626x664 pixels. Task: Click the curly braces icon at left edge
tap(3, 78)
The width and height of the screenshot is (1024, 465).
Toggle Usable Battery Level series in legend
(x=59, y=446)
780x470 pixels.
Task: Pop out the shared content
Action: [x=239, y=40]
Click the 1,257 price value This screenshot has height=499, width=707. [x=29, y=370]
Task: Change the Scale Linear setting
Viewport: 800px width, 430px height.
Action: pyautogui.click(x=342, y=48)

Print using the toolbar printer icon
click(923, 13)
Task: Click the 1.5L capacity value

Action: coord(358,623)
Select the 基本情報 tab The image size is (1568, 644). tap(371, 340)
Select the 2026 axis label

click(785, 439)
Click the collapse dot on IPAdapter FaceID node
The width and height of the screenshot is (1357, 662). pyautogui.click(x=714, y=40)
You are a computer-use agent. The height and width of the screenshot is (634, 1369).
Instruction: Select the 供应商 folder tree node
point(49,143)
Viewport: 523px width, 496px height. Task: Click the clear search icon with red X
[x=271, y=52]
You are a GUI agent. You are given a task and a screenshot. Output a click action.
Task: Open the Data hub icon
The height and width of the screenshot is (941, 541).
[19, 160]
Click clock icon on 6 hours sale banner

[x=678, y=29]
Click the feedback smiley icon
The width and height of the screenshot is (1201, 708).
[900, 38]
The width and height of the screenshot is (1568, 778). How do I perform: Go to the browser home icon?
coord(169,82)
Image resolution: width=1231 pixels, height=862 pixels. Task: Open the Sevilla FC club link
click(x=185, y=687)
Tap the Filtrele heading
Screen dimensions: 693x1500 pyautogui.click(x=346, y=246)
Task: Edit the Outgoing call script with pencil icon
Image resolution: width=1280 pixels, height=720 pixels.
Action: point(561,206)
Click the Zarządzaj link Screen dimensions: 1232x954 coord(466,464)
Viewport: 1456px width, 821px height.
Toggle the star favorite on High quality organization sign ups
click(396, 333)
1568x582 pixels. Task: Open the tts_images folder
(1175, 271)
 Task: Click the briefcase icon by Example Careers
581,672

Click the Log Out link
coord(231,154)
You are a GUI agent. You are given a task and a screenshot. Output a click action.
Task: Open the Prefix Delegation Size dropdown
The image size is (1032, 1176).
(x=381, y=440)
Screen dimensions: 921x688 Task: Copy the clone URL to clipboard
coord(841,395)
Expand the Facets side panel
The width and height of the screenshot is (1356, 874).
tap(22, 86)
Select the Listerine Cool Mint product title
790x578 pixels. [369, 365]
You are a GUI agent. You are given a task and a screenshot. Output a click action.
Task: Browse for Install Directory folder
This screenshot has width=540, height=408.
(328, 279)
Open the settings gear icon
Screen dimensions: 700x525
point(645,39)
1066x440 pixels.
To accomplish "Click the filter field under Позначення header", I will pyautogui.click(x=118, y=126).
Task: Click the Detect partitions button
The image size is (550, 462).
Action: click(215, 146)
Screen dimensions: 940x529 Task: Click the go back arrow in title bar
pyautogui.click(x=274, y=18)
────
- Exercise description
What you should produce is an exact copy of the records above.

- Exercise output
626x664 pixels. Task: Click the curly braces icon at left edge
tap(3, 78)
The width and height of the screenshot is (1024, 465).
Toggle Usable Battery Level series in legend
(x=59, y=446)
780x470 pixels.
Task: Pop out the shared content
Action: [x=239, y=40]
Click the 1,257 price value This screenshot has height=499, width=707. [x=29, y=370]
Task: Change the Scale Linear setting
Viewport: 800px width, 430px height.
Action: pyautogui.click(x=342, y=48)

Print using the toolbar printer icon
click(923, 13)
Task: Click the 1.5L capacity value

Action: coord(358,623)
Select the 基本情報 tab The image size is (1568, 644). tap(371, 340)
Select the 2026 axis label

click(785, 439)
Click the collapse dot on IPAdapter FaceID node
The width and height of the screenshot is (1357, 662). pyautogui.click(x=714, y=40)
You are a computer-use agent. The height and width of the screenshot is (634, 1369).
Instruction: Select the 供应商 folder tree node
point(49,143)
Viewport: 523px width, 496px height. Task: Click the clear search icon with red X
[x=271, y=52]
You are a GUI agent. You are given a task and a screenshot. Output a click action.
Task: Open the Data hub icon
The height and width of the screenshot is (941, 541).
[19, 160]
Click clock icon on 6 hours sale banner

[x=678, y=29]
Click the feedback smiley icon
The width and height of the screenshot is (1201, 708).
[900, 38]
The width and height of the screenshot is (1568, 778). How do I perform: Go to the browser home icon?
coord(169,82)
Image resolution: width=1231 pixels, height=862 pixels. Task: Open the Sevilla FC club link
click(x=185, y=687)
Tap the Filtrele heading
Screen dimensions: 693x1500 pyautogui.click(x=346, y=246)
Task: Edit the Outgoing call script with pencil icon
Image resolution: width=1280 pixels, height=720 pixels.
Action: point(561,206)
Click the Zarządzaj link Screen dimensions: 1232x954 coord(466,464)
Viewport: 1456px width, 821px height.
Toggle the star favorite on High quality organization sign ups
click(396, 333)
1568x582 pixels. Task: Open the tts_images folder
(1175, 271)
 Task: Click the briefcase icon by Example Careers
581,672

Click the Log Out link
coord(231,154)
You are a GUI agent. You are given a task and a screenshot. Output a click action.
Task: Open the Prefix Delegation Size dropdown
The image size is (1032, 1176).
(x=381, y=440)
Screen dimensions: 921x688 Task: Copy the clone URL to clipboard
coord(841,395)
Expand the Facets side panel
The width and height of the screenshot is (1356, 874).
tap(22, 86)
Select the Listerine Cool Mint product title
790x578 pixels. [369, 365]
You are a GUI agent. You are given a task and a screenshot. Output a click action.
Task: Browse for Install Directory folder
This screenshot has width=540, height=408.
(328, 279)
Open the settings gear icon
Screen dimensions: 700x525
point(645,39)
1066x440 pixels.
To accomplish "Click the filter field under Позначення header", I will pyautogui.click(x=118, y=126).
Task: Click the Detect partitions button
The image size is (550, 462).
Action: click(215, 146)
Screen dimensions: 940x529 Task: Click the go back arrow in title bar
pyautogui.click(x=274, y=18)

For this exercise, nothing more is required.